En mai 2013, les expéditions sur le périmètre chinois (Chine, Hong Kong, Singapour) ont rétrogradé de plusieurs points, en volume et même en valeur. Cela fait suite à un mois d’avril déjà un peu dégradé, même si les exportations sur Singapour avaient permis de limiter la baisse. Rien de vraiment grave pour l’instant, surtout que les expéditions dans d’autres parties du monde – les Etats-Unis pour ne pas les nommer – relèvent la tête dans une sorte d’effet de vases communicants (+ 5 % en volume, + 14,8 % en valeur sur l’année mobile arrêtée à fin mai). Pour autant, ce « coup de mou » sur l’Asie ne laisse pas indifférent. « Il ne faudrait pas que ça persiste » signalent, avec une once d’inquiétude, tous les « sachants » du Cognac. Leur crainte ! Que les prévisions de vente du négoce se retrouvent démenties par les chiffres et que la situation interne à la région en pâtisse. On n’est jamais assez prudent avec le climat psychologique.

Est-ce une raison pour « crier avant d’avoir mal ? » Le négoce, justement, se montre plutôt rassurant. Dans une conférence de presse donnée fin mai, Jean-Marc Morel, président de l’interprofession du Cognac et directeur général adjoint de Martell, relatait de la manière suivante les statistiques à fin avril 2013 : « Les volumes totaux de ventes progressent en volumes de 2,6 % et de 13,8 % en valeur. Bien des pans de l’économie française s’en contenteraient. »

Certes, un mois plus tard, sur l’année mobile arrêtée à fin mai, ces chiffres avaient été légèrement revus à la baisse (+ 2 % / + 12 %). Toutefois, en valeur absolue, ils restaient éminemment honorables. Sur l’année, la région de Cognac n’expédie-t-elle pas 450 000 hl AP, pour un chiffre d’affaires frisant les 2,4 milliards. Comme l’a indiqué Jean-Marc Morel, ces performances la classent légèrement en tête des exportations de vins & spiritueux français (2,3 milliards d’€ pour le Bordeaux, 2,2 milliards d’€ pour le Champagne). Une situation assez nouvelle pour la région des Charentes.

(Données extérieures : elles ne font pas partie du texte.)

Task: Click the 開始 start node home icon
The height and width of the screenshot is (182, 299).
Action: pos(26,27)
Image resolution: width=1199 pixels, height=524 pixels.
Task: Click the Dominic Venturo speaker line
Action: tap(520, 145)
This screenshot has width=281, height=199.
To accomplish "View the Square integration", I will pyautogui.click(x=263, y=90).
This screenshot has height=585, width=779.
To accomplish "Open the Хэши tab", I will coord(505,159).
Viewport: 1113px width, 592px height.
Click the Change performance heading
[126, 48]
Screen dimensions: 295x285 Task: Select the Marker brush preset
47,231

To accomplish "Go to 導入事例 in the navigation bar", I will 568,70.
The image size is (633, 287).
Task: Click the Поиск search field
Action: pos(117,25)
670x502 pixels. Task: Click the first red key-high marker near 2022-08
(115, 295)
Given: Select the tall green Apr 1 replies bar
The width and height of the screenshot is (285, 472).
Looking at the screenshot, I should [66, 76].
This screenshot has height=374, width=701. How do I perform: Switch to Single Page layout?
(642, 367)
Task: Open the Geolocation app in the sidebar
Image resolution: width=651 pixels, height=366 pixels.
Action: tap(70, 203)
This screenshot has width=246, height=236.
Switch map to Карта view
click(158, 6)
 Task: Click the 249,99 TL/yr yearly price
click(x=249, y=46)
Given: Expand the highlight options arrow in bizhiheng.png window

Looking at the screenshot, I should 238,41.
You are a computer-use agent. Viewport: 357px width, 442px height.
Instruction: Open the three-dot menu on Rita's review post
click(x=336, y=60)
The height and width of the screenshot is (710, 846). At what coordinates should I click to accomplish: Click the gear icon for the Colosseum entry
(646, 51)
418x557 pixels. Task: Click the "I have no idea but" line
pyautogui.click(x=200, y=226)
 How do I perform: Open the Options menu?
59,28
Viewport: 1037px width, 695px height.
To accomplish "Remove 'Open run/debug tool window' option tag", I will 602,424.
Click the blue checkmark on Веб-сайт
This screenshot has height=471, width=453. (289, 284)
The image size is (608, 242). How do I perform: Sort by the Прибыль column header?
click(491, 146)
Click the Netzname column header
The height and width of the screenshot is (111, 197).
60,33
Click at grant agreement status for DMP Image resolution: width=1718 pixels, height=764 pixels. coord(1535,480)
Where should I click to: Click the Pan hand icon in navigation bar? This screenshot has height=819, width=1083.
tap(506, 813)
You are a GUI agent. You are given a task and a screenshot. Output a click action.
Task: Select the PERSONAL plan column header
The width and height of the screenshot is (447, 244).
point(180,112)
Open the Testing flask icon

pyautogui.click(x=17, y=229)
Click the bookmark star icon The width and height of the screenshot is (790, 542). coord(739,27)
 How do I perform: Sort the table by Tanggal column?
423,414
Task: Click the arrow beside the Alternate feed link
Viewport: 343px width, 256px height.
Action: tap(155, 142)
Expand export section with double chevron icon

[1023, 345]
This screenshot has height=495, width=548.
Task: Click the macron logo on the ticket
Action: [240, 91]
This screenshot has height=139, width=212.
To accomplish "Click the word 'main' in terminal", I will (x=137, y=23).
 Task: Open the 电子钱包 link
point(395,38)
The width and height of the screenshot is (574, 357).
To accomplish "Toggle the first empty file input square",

Le plus inquiétant peut-être réside dans cette espèce de « guerre commerciale larvée » qui semble tenailler Europe et Chine aujourd’hui. Dernier épisode en date : le différend sur les panneaux solaires. L’Europe a émis l’idée d’appliquer des taxes anti-dumping sur les panneaux solaires importés de Chine. En rétorsion, la Chine a tout de suite répliqué avec une enquête « anti-dumping et anti-subvention » contre le vin en provenance de l’Union européenne. Si les spiritueux ne sont pas expressément cités, gare aux dommages collatéraux, jamais exclus dans ce genre de conflits. Une balle perdue est si vite arrivée ! L’Europe et la Chine sauront-elles trouver une parade à ces tensions commerciales ? L’escale serait le pire des scenarii.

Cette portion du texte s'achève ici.